Task list:
1. List every year that appears in the Golden Valley text.
2. Transcribe the stretch of the Golden Valley text from "The Golden Valley featured" through "to be heaven.".

Supplied text:

Owain Glyndŵr is said to have spent his final years after his disappearance following the eventual failure of his rebellion against King Henry IV in hiding under an alternative identity with his daughter, Alys Scudamore, previously known as Alys ferch Owain Glyndŵr, and her husband, a Herefordshire Scudamore, namely Sir John Scudamore in the Golden Valley.

The Golden Valley featured in the 1993 film Shadowlands in both a painting and as an actual location. C.S. Lewis, the film's protagonist, owned a painting of a valley which to him, as a child, appeared to be heaven.

The 154 miles Herefordshire Trail long distance footpath passes through the valley.

==Railway==

The Golden Valley Railway Company opened a line from Pontrilas to Dorstone in 1881 and an extension to Hay-on-Wye in 1889, but a plan to link to Monmouth was never realised. The line was sold to the Great Western Railway in 1899. Passenger operation on the line ceased in 1941 and it closed completely in 1957.

==Pipeline==
During 2008 the Golden Valley saw the construction of the National Grid's 196 km natural gas pipeline from Felindre in Swansea to Tirley in Gloucestershire. The pipeline increases the volume of gas which can be transported from the new LNG terminals at Milford Haven to the rest of the UK.

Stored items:
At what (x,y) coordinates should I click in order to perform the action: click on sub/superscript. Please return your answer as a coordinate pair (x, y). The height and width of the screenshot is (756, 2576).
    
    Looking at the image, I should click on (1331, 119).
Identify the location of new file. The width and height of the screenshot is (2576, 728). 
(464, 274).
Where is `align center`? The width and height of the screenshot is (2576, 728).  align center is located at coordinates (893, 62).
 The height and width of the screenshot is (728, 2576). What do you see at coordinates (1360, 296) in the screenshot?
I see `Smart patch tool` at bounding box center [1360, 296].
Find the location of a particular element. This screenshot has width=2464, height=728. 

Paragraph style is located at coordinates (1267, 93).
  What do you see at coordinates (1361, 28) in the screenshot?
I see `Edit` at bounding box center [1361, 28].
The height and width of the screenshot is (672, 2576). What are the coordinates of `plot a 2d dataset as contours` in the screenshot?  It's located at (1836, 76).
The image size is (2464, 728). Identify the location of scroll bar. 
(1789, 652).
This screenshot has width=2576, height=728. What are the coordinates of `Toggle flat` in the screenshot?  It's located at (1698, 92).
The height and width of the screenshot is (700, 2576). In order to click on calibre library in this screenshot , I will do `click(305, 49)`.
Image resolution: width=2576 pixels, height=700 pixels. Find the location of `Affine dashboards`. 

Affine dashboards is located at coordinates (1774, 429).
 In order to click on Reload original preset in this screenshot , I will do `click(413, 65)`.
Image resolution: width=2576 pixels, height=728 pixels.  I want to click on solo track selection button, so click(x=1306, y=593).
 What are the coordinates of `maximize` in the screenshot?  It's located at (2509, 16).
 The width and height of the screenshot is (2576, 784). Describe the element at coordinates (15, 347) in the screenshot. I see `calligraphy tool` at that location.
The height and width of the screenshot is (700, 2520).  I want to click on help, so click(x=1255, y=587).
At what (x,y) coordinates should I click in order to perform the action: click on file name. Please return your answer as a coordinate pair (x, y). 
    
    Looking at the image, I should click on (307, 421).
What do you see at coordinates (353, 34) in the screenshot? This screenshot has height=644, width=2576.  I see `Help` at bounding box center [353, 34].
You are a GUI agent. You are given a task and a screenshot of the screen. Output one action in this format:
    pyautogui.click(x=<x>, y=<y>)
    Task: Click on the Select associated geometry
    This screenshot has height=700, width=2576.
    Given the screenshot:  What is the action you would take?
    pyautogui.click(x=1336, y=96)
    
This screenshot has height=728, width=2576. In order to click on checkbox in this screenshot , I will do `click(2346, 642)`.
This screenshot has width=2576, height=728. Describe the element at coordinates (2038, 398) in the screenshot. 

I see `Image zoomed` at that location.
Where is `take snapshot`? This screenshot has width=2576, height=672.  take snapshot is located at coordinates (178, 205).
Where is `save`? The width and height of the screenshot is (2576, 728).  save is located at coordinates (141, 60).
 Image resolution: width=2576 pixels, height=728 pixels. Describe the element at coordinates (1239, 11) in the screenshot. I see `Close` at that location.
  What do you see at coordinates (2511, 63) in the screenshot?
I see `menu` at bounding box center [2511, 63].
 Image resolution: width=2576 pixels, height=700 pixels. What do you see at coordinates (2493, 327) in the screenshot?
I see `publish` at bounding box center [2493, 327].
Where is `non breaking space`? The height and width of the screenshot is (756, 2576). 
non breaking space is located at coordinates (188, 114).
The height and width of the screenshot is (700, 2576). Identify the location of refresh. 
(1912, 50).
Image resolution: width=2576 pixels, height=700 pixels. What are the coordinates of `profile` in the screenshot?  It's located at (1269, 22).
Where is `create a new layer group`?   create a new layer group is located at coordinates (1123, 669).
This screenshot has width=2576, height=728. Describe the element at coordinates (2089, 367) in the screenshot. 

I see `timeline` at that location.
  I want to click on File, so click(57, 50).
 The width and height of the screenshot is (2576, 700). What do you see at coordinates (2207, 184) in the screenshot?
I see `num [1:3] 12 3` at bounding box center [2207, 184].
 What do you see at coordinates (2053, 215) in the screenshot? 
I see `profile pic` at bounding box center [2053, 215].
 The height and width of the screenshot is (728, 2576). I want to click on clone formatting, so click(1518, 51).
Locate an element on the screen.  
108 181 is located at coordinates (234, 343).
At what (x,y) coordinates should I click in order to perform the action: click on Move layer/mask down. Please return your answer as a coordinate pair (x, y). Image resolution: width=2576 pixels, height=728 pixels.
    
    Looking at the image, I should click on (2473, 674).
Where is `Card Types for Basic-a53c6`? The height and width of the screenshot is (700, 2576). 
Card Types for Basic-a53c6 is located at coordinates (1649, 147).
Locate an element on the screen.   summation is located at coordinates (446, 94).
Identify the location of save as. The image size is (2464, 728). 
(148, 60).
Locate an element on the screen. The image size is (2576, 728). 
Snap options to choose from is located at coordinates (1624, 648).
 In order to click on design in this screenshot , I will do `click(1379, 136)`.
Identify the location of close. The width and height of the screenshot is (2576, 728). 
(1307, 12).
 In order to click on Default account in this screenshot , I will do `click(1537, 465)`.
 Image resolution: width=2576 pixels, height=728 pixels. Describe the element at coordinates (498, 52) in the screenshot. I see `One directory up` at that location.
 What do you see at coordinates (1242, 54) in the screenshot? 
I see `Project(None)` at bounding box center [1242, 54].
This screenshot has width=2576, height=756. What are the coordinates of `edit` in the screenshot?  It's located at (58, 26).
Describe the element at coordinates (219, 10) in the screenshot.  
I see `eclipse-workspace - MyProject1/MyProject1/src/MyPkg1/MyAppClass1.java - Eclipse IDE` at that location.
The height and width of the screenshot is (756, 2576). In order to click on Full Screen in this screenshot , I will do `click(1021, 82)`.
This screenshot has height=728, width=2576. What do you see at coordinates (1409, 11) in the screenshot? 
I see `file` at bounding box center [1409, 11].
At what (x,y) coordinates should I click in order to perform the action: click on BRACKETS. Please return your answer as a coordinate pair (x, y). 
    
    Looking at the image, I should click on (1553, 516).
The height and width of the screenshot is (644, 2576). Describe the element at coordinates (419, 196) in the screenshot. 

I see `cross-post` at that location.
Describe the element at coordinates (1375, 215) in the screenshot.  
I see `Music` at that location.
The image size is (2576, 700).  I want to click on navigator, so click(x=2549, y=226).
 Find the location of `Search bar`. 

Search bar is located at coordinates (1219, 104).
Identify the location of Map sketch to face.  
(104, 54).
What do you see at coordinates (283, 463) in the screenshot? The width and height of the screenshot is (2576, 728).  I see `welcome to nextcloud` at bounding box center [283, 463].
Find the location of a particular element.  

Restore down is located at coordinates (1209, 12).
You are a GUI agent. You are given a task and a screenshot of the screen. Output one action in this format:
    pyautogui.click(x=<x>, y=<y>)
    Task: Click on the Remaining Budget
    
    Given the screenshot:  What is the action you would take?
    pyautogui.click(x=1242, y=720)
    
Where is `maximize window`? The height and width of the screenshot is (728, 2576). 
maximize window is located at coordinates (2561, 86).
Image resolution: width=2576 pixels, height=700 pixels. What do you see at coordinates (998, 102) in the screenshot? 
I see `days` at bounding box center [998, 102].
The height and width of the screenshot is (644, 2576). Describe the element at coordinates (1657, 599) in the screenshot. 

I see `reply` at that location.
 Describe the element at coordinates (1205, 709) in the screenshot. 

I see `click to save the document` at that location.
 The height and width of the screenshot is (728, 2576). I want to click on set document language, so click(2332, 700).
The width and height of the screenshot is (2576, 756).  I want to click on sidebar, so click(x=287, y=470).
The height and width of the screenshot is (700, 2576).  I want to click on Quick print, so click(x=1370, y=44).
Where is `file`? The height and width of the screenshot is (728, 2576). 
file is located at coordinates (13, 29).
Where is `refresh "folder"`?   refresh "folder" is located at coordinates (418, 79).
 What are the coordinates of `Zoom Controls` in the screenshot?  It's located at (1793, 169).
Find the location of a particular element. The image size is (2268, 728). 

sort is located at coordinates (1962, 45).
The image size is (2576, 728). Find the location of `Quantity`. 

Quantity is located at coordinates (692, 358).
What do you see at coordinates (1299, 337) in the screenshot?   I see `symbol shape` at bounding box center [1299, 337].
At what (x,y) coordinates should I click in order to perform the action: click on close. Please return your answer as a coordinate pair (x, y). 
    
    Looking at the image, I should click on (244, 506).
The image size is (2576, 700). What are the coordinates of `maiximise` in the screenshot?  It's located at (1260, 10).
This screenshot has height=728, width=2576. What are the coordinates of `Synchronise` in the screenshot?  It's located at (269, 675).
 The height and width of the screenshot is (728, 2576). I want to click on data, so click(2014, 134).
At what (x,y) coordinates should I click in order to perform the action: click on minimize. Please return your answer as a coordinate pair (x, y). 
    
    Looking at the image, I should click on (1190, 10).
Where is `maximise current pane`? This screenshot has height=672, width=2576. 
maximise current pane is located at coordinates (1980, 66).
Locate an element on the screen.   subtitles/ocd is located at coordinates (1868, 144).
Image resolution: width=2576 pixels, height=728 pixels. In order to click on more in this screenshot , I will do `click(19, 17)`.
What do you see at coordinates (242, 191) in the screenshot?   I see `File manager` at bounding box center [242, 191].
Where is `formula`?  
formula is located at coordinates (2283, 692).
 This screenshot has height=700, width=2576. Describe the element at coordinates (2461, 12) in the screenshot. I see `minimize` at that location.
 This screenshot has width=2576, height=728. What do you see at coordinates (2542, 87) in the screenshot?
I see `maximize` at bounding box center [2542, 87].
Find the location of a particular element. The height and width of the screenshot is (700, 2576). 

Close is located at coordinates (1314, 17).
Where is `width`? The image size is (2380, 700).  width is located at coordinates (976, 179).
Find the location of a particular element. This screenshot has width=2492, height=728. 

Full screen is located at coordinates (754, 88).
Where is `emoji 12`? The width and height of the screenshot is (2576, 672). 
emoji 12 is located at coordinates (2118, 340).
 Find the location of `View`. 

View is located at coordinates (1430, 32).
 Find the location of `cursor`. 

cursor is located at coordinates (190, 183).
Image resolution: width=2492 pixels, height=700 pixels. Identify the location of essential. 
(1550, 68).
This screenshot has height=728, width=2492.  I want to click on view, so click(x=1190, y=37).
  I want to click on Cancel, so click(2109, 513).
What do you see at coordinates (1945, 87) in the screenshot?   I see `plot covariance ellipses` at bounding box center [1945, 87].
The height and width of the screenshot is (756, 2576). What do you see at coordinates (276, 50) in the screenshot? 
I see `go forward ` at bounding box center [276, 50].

Responses to the tasks:
1. 1993, 1881, 1889, 1899, 1941, 1957, 2008

2.
The Golden Valley featured in the 1993 film Shadowlands in both a painting and as an actual location. C.S. Lewis, the film's protagonist, owned a painting of a valley which to him, as a child, appeared to be heaven.